News Release

Infinite number of quantum particles gives clues to big-picture behavior at large scale

Scientists gain a deeper understanding of phenomena at macroscopic scale by simulating the consequences of having an infinite number of physical phenomena at quantum scale

Peer-Reviewed Publication

Springer

In quantum mechanics, the Heisenberg uncertainty principle prevents an external observer from measuring both the position and speed (referred to as momentum) of a particle at the same time. They can only know with a high degree of certainty either one or the other--unlike what happens at large scales where both are known. To identify a given particle's characteristics, physicists introduced the notion of quasi-distribution of position and momentum. This approach was an attempt to reconcile quantum-scale interpretation of what is happening in particles with the standard approach used to understand motion at normal scale, a field dubbed classical mechanics.

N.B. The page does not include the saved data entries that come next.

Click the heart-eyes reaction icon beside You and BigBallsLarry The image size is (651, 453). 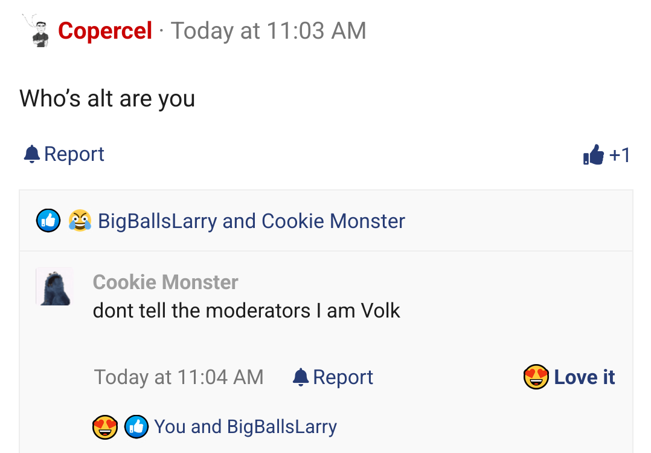click(104, 427)
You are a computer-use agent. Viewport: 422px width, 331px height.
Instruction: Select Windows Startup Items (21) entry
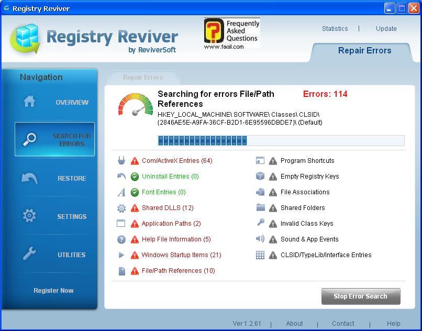181,255
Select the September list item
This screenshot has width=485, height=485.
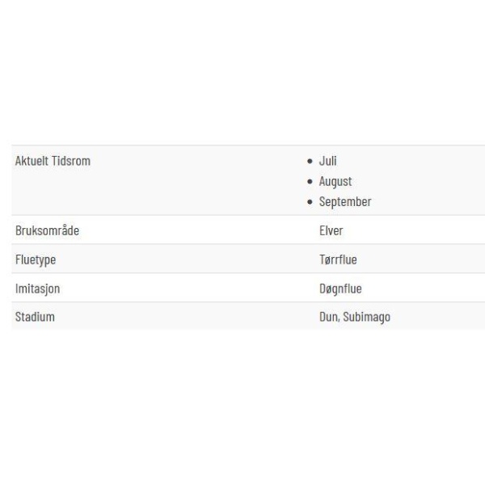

In a new study published in EPJ ST, Dr J.S. Ben-Benjamin and colleagues from Texas A&M University, USA, reverse this approach; starting with quantum mechanical rules, they explore how to derive an infinite number of quasi-distributions, to emulate the classical mechanics approach. This approach is also applicable to a number of other variables found in quantum-scale particles, including particle spin.

For example, such quasi-distributions of position and momentum can be used to calculate the quantum version of the characteristics of a gas, referred to as the second virial coefficient, and extend it to derive an infinite number of these quasi-distributions, so as to check whether it matches the traditional expression of this physical entity as a joint distribution of position and momentum in classical mechanics.

This approach is so robust that it can be used to replace quasi-distributions of position and momentum with time and frequency distributions. This, the authors note, works for both well-determined scenarios where time and frequency quasi-distributions are known, and for random cases where the average of time and average of frequency are used instead.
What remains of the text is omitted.